# Task statement:
List every line of the material below that contains the word "icon", copying each line in full.

# Data shown:
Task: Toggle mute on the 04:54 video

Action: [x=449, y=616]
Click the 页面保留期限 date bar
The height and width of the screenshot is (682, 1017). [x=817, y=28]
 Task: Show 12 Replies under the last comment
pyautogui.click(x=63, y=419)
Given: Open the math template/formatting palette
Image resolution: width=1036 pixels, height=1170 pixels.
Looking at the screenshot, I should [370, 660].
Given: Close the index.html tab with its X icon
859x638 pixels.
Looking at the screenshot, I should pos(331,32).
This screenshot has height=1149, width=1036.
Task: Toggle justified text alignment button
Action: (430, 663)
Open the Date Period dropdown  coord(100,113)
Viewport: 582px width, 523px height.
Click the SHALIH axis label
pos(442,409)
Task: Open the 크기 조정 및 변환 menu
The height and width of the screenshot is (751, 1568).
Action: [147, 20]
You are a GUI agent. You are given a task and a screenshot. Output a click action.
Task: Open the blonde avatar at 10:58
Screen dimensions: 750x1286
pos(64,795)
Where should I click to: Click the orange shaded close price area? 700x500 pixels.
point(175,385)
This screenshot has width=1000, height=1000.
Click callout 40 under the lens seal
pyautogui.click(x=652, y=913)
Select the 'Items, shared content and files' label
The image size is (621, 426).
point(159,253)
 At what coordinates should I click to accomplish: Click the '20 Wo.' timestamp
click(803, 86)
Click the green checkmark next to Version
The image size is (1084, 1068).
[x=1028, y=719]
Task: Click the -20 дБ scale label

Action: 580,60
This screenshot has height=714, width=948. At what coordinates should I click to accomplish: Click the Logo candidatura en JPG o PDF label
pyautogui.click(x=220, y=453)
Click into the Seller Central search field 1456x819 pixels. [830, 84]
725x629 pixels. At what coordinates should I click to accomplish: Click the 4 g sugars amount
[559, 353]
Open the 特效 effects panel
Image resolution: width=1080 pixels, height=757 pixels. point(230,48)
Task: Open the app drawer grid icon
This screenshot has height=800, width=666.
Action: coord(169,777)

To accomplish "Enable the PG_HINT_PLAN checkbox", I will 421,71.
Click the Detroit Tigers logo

# Response to this exercise:
Given: Close the index.html tab with its X icon
Task: Open the app drawer grid icon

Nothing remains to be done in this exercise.